Фил забрал у меня Робби и передал Лейле.
– Ты не могла бы на часок унести его? Нам с Оливией надо поговорить.
– Нет! – Я попыталась встать между ним и Лейлой, но Фил отодвинул меня в сторону. – Ради бога! Что это вы так переполошились?
– Значит, ты принимаешь наркотики, – разочарованно сказал Фил, и от одного его взгляда мне стало не по себе. – Значит, ты занимаешься нашим ребенком под кайфом.
– Гашиш мне нужен, чтобы не болела нога, – возразила я, стараясь говорить как можно мягче. – И это нисколько не мешает мне ухаживать за Робби.
Лейла попятилась из комнаты.
– Лейла!
Мне больно было видеть выражение ее лица, моя подруга пребывала в потрясении, она осуждала меня, ей было за меня стыдно.
– Хоть ты-то мне поможешь? Скажи что-нибудь!
Но она не захотела. Арчи вышел вслед за ней и закрыл за собой дверь, а я осталась наедине с Филом, своим мужем. Мы были женаты меньше шести часов, и сразу же между нами разгорелась война.
– Я так понимаю, ты весело проводила время с уродами, которые живут по соседству.
– Уродами? Как ты можешь так говорить? Ведь ты их не знаешь!
– Оливия, это же настоящие выродки, тунеядцы. Вечные студенты, которые сосут деньги налогоплательщиков, потому что не хотят работать.
– Откуда в тебе такое высокомерие, черт возьми?
– А куда подевалось твое чувство ответственности, черт возьми? – парировал он.
– Ответственности? И ты мне говоришь об ответственности? – Я ткнула пальцем ему в грудь. – Я очень просила тебя не приглашать мою мать. И объяснила почему. Но ты не послушал и сделал по-своему, потому что ты никогда не слушаешь и все делаешь по-своему!

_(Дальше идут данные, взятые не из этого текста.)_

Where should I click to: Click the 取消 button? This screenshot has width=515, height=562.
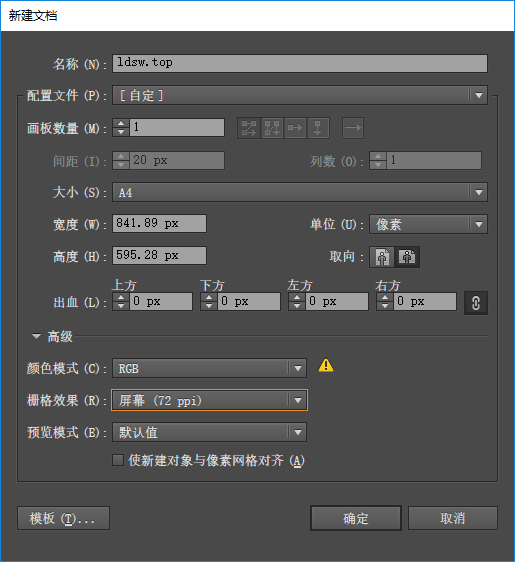(453, 518)
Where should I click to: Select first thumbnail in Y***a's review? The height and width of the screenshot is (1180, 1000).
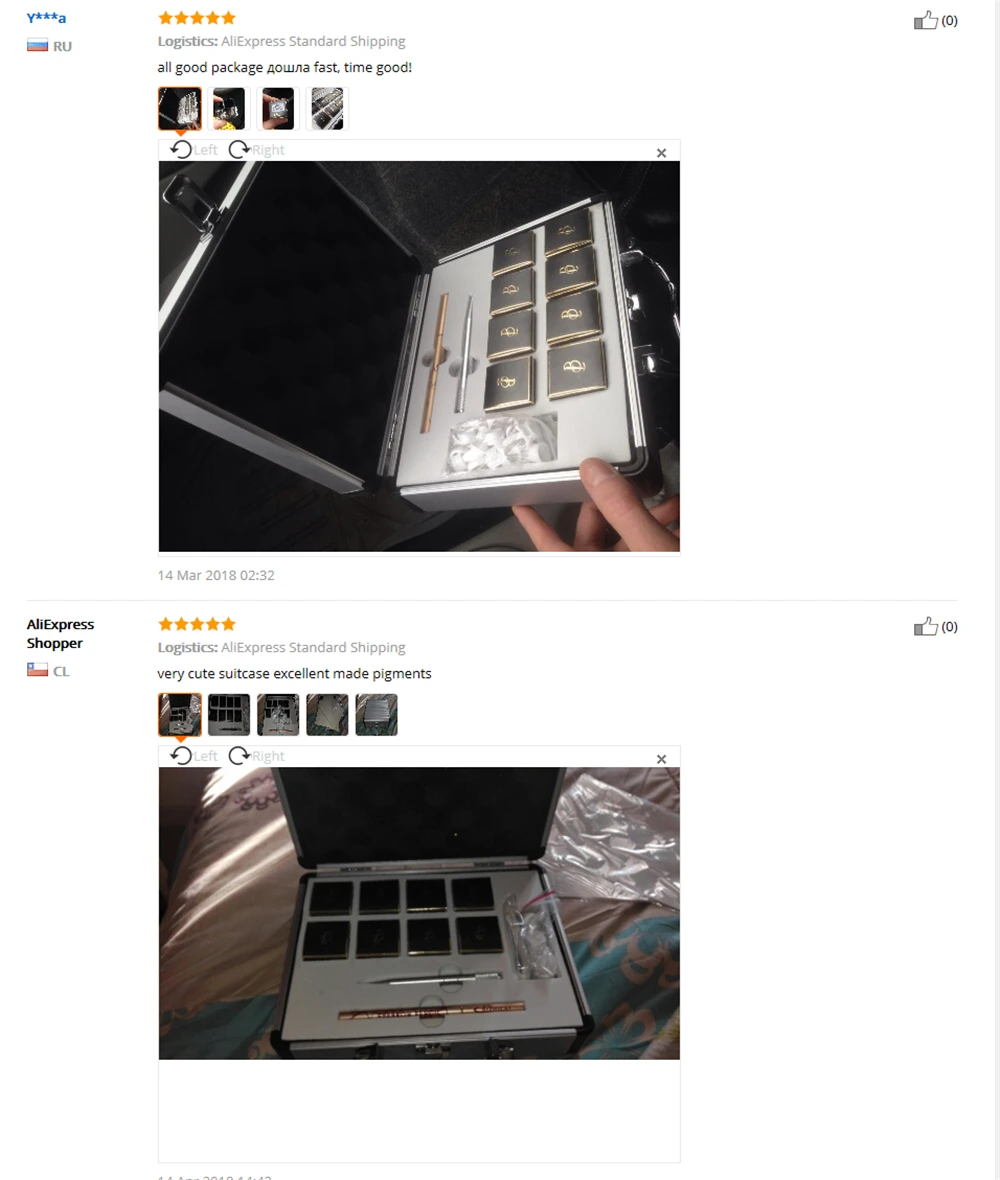pyautogui.click(x=180, y=108)
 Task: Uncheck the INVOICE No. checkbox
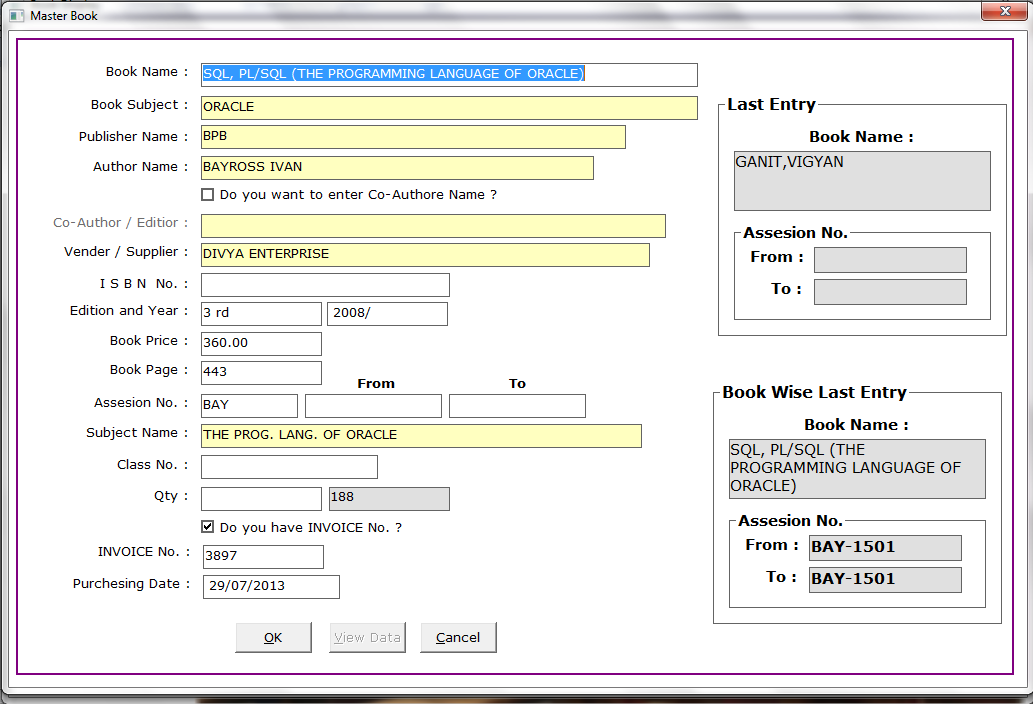(x=208, y=527)
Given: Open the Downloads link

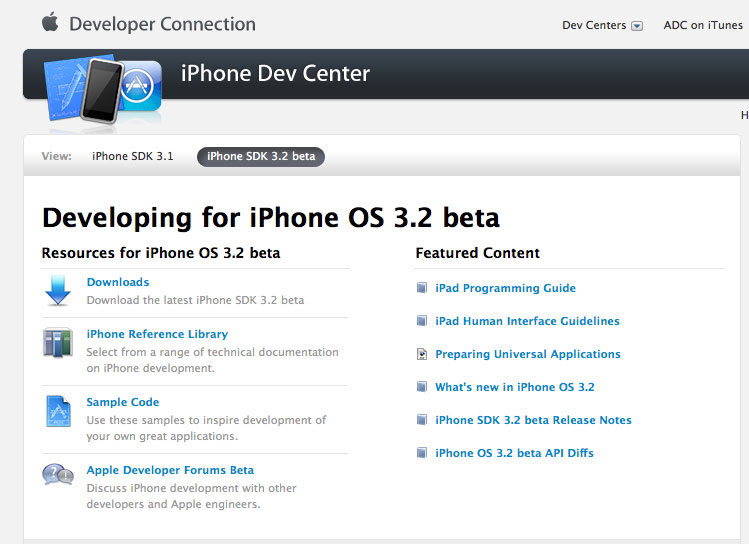Looking at the screenshot, I should 118,282.
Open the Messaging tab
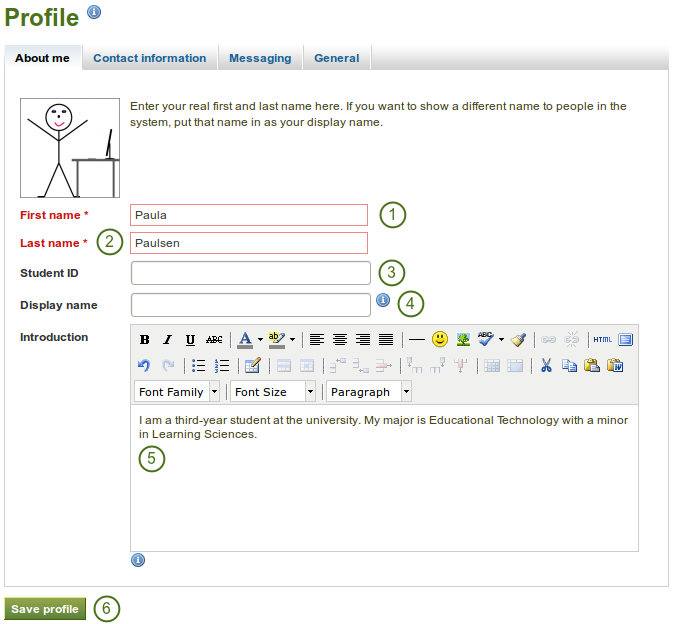Image resolution: width=673 pixels, height=624 pixels. [x=260, y=58]
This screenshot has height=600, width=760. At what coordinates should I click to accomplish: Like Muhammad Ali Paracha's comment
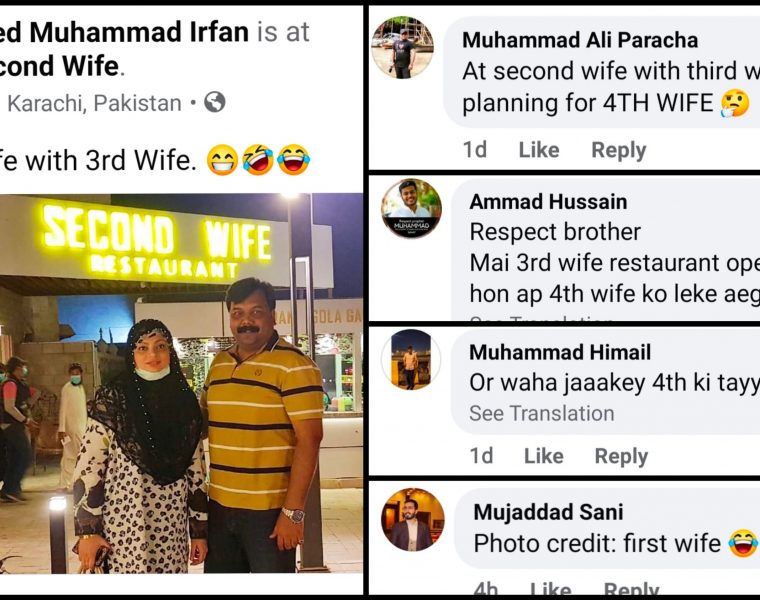pyautogui.click(x=539, y=150)
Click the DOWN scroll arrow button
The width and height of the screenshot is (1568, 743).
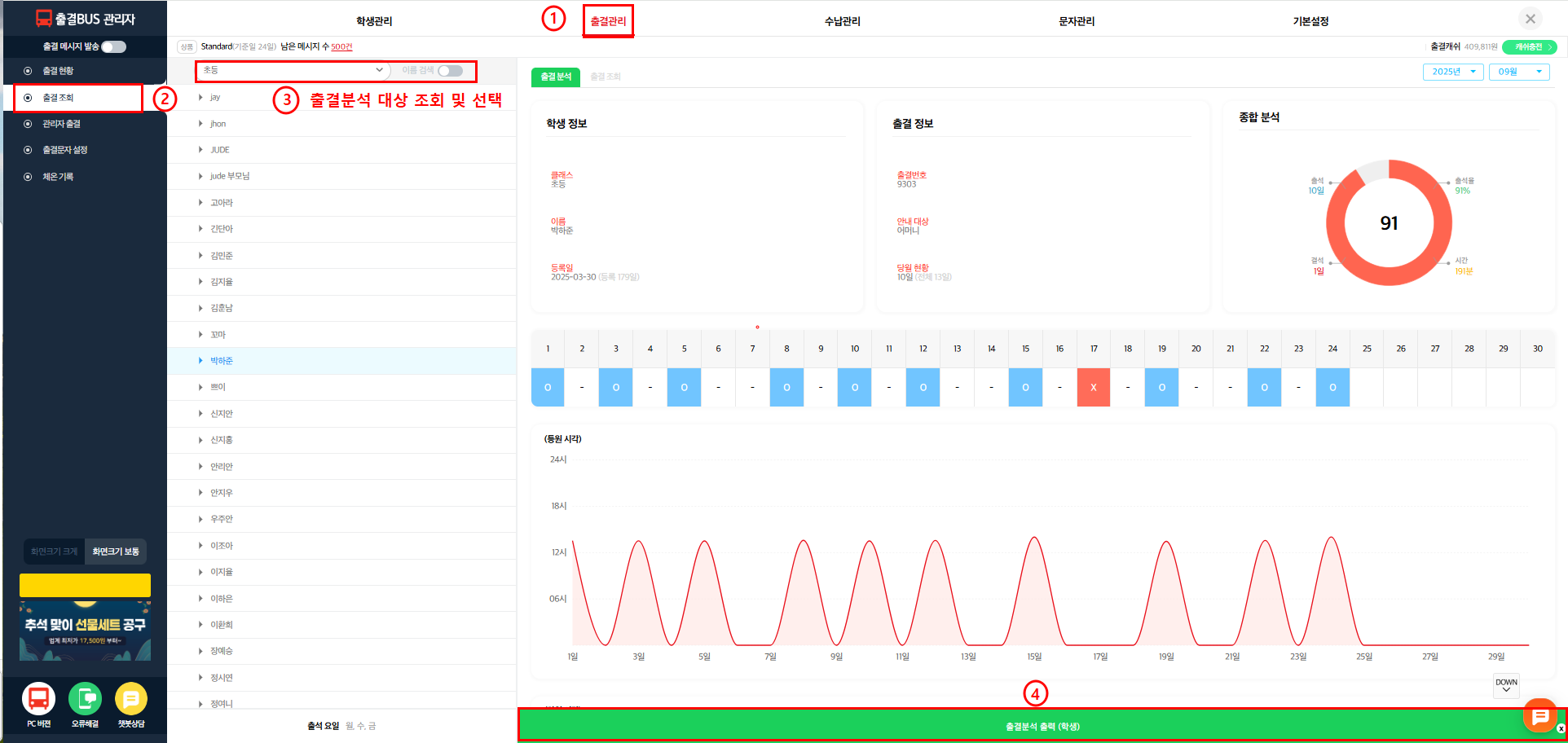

Мы продолжали в том же духе еще полчаса, а то и больше, пока я не расплакалась от бессильной злости и обиды. Я злилась на себя, злилась на Фила, злилась, что свадьба была испорчена, а он говорил, что любит меня, что сожалеет о своем поведении, что теперь понимает, как сильно болела у меня нога, понимает мои чувства к матери. В конце концов мы все простили друг другу и отметили примирение тем, что занялись любовью прямо на диване и кончили одновременно, и это в какой-то мере компенсировало резкие, сказанные в запале слова. Мы пообещали друг другу, что отныне всегда, в любой сложной ситуации будем разговаривать, делиться своими мыслями и чувствами, бережно к ним относиться, даже если они у нас совсем не совпадают; что мы достаточно сильно любим друг друга и наш брак должен быть счастливым.
И я всегда старалась не нарушать этого обещания и только через много лет задумалась, а старался ли муж.